Ja, es gibt die Hunde, die so schwer traumatisiert sind, dass man sie besser lässt wo sie sind, aber das sind die wenigsten. Bei meiner Arbeit im Tierheim habe ich nun den Weg von ca. 200 Hunden verfolgen können, teilweise mit abgeschnittenen Ohren und Schwänzen, die sich trotz allem ihre Zuwendung zu den Menschen bewahrt haben und mittlerweile glücklich und zufrieden in ihren Familien leben.
Ich bin der festen Überzeugung, dass die meisten Hunde immer ein sicheres Leben als Teil einer Familie bevorzugen, auch wenn die Umstellung sicher oftmals schwierig ist, als weiterhin in einem überfüllten Shelter zu sitzen, auch wenn das ihre gewohnte Umgebung ist.

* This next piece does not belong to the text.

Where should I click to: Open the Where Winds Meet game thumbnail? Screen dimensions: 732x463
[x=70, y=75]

Unsere Leni hatte noch 12 kg (bei ca. 19-20 kg Normalgewicht), als sie im September 2018 nach Deutschland kam, den Winter an der Kette in Bulgarien hätte sie mit Sicherheit nicht überlebt.

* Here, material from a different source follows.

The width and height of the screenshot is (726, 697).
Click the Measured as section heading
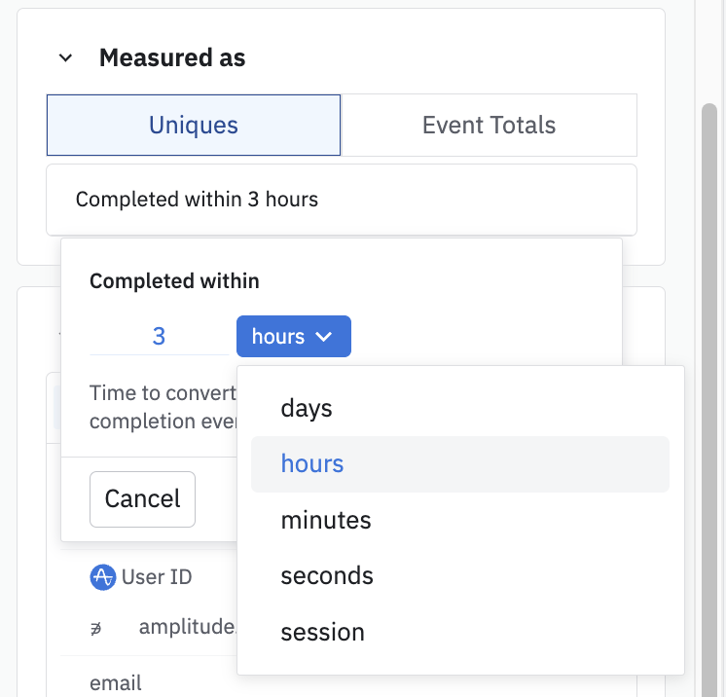pos(172,58)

Die Umstellung war schwierig, keine Frage, aber mittlerweile ist sie ein fröhlicher Hund, der ein ganz normales Leben mit minimalen Einschränkungen führt. (Ängstlichkeit bei neuen Situation z.B., das wird sie wahrscheinlich nicht mehr ablegen, aber kommt immer besser damit zurecht). Allerdings passt unsere Lebenssituation auch für sie, ländlich, ruhig, nicht mitten in der Stadt.
Würde man sie fragen, ich denke ihr jetziges Leben ist ihr deutlich lieber, als der Hungertod in Bulgarien.